The ballast will up the voltage is the reason the wattage on the bulbs/ballast don't make sense.
I wanna say it bumps it to 600 volts?:001_huh:


----------



## jay_bolton (Feb 26, 2009)

What voltage are you working with? 120/240, 120/208, 347/600?
And out of curiosity, where are you installing them? Office, warehouse?
Do they need night lights or emergency lights?


----------



## Lighting Retro (Aug 1, 2009)

lick your fingers, stand barefooted in water, and then touch the black wire.


----------



## Big John (May 23, 2010)

Wireman191 said:


> The ballast will up the voltage is the reason the wattage on the bulbs/ballast don't make sense....


 You can't use only the lamp wattage because there's power loss in the ballasts that gets ignored. All the heat that ballasts produce is power being consumed. 

-John


----------



## oldtimer (Jun 10, 2010)

cmregalado said:


> I am a residential contractor, thats why I need the help with this scenario, it is my first time.




What part of Ontario is TOROMTO in????

:laughing::laughing:


----------



## Hairbone (Feb 16, 2011)

cmregalado said:


> I am a residential contractor, thats why I need the help with this scenario, it is my first time.


LMAO..... Chit like this grinds my gears.
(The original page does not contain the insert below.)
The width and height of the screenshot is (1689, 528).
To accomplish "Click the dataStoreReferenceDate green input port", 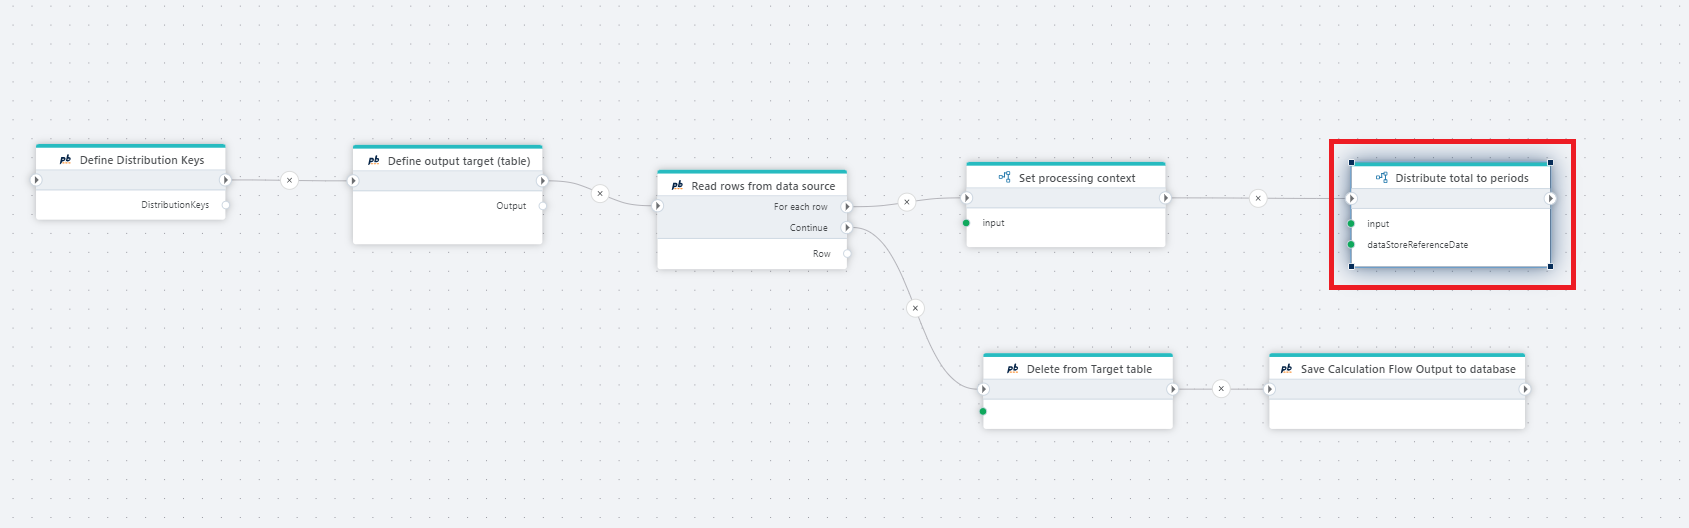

I used to have to read books before the internet. Now guys with no brains can bid work and go to a professional board and get free info

Speaking of first times...... well, i could never imagine going to a chat room and asking questions about many firsts :blink: if you know what i am talkin' about:laughing:


----------



## ME LC (Dec 30, 2011)

He's a residential all-in-one (don't like to pay fer trades if ah can do it mahself!) contractor. Plumbing, electrical, roof repair, siding... no job too big, or too small!

MELC


----------



## Rhysrich1991 (Jan 10, 2012)

i would just run one curcit in and use a four pole rotary contactor
*happy days*


----------



## AntiqueElectrician (Jan 9, 2012)

Each fixture is about 1 amp each. I would use 2 circuits, 15 fixtures on each. Have the switch pull in a coil. Connect the 2 circuits to the starter so they turn on together. 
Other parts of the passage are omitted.